• Excerpted passage
*** Begin section ***

Animal shelter receives $40K |

Animal shelter receives $40K

"Thank you from the bottom of our heart!" says the sign from Rifle Animal Shelter employees (left to right) Bernadette Sena, kennel technician; Caitlin Walker, vet assistant; Brittany Van Teylingen, shelter manager; Heather Mullen, shelter director; Jennifer Hood, kennel technician; and Steele Britton, kennel technician.
Mary Heisel/Special to the Citizen Telegram |

The new year has started out as a very happy one for the Rifle Animal Shelter, which met it’s goal to raise $20,000 by the end of the year in order to receive a $20,000 matching grant.

The shelter was approached by an anonymous donor at the end of November, who challenged the shelter to raise the money which the person would match up to $20,000.

“I knew we could raise at least half of it, but I didn’t know if we could get past that,” said Heather Mullen, shelter director.

It got down to the end of the month and only half of the money had been raised, until the last week.

And by Dec. 30, the shelter was only $1,000 away from the $20,000 goal.

“We had several people call and say, we want to see you make it and gave us the other $1,000,” Mullen said. “We received a combination of both generous donations and smaller ones that added up.”

In the end, the shelter raised $20,320 and with the $20,000 match, now has $40,320 to help homeless pets in 2015.

One of the first things Mullen plans on doing with the money is to expand the shelter’s adult dog foster program.

*** End section ***

• Exercise tasks
A - Answer these questions from the shelter fundraising article, one answer per line, marked the same way:
(i) When did the anonymous donor approach the shelter?
(ii) How much did the shelter raise on its own in the end?
(iii) What is one of the first things Mullen plans to do with the money?
B - Condense the paragraph of the shelter fundraising article beginning "We had several people call" into one shorter sentence that keeps its main facts.
C - Pick up the shelter fundraising article after its last sentence and continue it.

• Information shown
*** Begin section ***

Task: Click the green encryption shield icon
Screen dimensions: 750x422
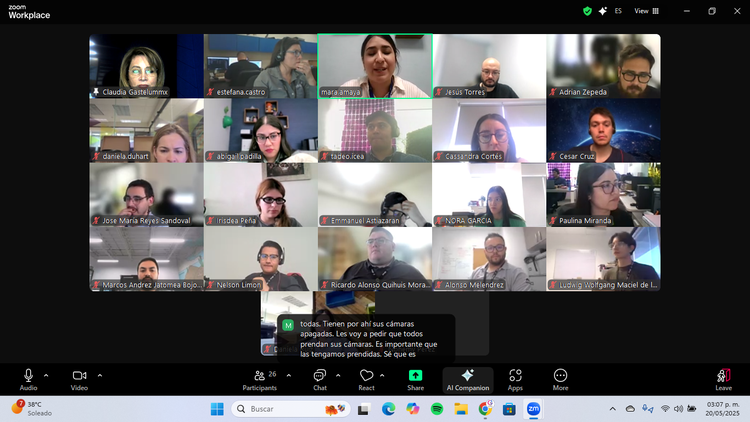Action: 587,11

*** End section ***

• Answers given
A -
(i) At the end of November.
(ii) $20,320.
(iii) Expand the shelter's adult dog foster program.

B - Mullen said several callers who wanted the shelter to reach its goal gave the final $1,000, and the total came from a mix of generous donations and smaller ones that added up.

C -
“We’ve always transferred in animals from other shelters, but we want adult dog foster homes,” Mullen said. “We are at our max and the only way we can save more animals is by expanding our adult dog program.”

Volunteers are always needed at the shelter and fostering provides a good opportunity for the whole family.

“There is no doubt about it — fostering saves lives and makes a difference. It is very rewarding and a great way for the entire family to volunteer,” Mullen said.

The second thing she wants to do is hire a veterinary technician.

“The more animals we have, the more medical care is needed,” Mullen said. “A lot of times the animals we take in aren’t the healthiest — they’re either older or they have health issues.”

Mullen said she is so excited for 2015 and very thankful for the donations made by the community.

“It’s just amazing,” Mullen said. “We have such an amazing, amazing community. It’s been cool to see how much support we’ve gotten.”